# I'm thinking of getting a betta...



## KuroKyoto (Dec 9, 2008)

I'm familiar with bettas, as I have had a few in the past that have all been in small isolated bowls, but I was wondering if I could put a betta in my 55 gallon tank.
I have relatively large fish, and no fin nippers. My main concern is...is the tank _too_ big for the betta?


----------



## Ghost Knife (Mar 12, 2008)

KuroKyoto said:


> I'm familiar with bettas, as I have had a few in the past that have all been in small isolated bowls, but I was wondering if I could put a betta in my 55 gallon tank.
> I have relatively large fish, and no fin nippers. My main concern is...is the tank _too_ big for the betta?


That would work just fine. Generally, Bettas will go with most community or semi-aggressive fish, but you just can't mix Bettas with other Bettas. What kind of fish were you thinking of putting in that 55?


----------



## Blue Cray (Oct 19, 2007)

Doesn't anyone know that bettas are terrified of open water? I wouldn't advise putting a betta in a 55g to anyone unless it was planted like no other and has tons of cover for the betta to hide.


----------



## KuroKyoto (Dec 9, 2008)

Ghost Knife said:


> That would work just fine. Generally, Bettas will go with most community or semi-aggressive fish, but you just can't mix Bettas with other Bettas. What kind of fish were you thinking of putting in that 55?

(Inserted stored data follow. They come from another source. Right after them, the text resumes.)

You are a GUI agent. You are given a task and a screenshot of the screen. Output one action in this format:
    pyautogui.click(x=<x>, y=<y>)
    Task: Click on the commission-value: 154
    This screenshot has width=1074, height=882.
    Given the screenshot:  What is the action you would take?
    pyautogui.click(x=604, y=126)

The 55 gal is currently populated with a rope fish, two clown loaches, an irridescent shark(which I must find a large home for soon), one cori cat, one ghost knife, one pleco, and a pictus catfish.


----------



## Ghost Knife (Mar 12, 2008)

KuroKyoto said:


> The 55 gal is currently populated with a rope fish, two clown loaches, an irridescent shark(which I must find a large home for soon), one cori cat, one ghost knife, one pleco, and a pictus catfish.


Probably a little too much on the aggressive side for a betta. I would advise getting a 5 gallon tank if you want a betta.


----------



## Bigoleoscar (Sep 16, 2009)

blue cray said:


> doesn't anyone know that bettas are terrified of open water?


R O F L, have you ever *actually* kept a betta in a large tank with community fish? Or are you just recycling bad info that you heard once...
Betta's are quite intelligent and inquisitive, they love a large tank to explore every nook and cranny of. Mine would zip around everywhere, between rocks into caves around driftwood, zip around mid-tank, top-water, everywhere basically.



Back on topic, I would not try keeping one with the fish you listed that are already in the tank. With a Betta's proportionally large fins they really have a tough time with current. With the large fish you listed I assume you have to have a much too powerful filter system for a Betta. ...Come to think of it You must have to do some huge water changes to keep your water parameters in check.

Hope this helps.


----------



## Ghost Knife (Mar 12, 2008)

I just wanted to reiterate that keeping a Betta with the fish you listed, which are semi-aggressive in nature, is not a good idea. If you want to give a Betta a good home a 5 or 10 gallon tank would be ideal. Just stay away from those 1 and 2 gallon bowls.


----------



## mesovortex (Oct 4, 2009)

Actually those 1 gallon bowls will work fine if you change water weekly.


----------



## betta0fish (Feb 16, 2009)

plecos like to scrub anything, i heard they would try to stick onto a slow moving fish which damages the other fish's body, fins...etc.


----------



## lohachata (Jan 27, 2006)

well.....there are a couple of problem fish in your 55..ropefish ghost knife, pictus cat and iridescent sharks may not be fin nippers....but they are predatory fish..and the iridescent shark can grow to over 3 feet in length.a betta would be a quick snack..
i used to keep and breed bettas..nice little fish..i had a rather large;but ugly male that i did not want to use for breeding ; so i threw him in a 240 gallon tank..i guess he got sudden identity crisis and decided he was a congo tetra and hung out with his new found relatives..
instead of little tiny bowls;i like to use 1 - 2 1/2 gallon tanks with a filter and heater..i like to keep them between 80-82 degrees.


----------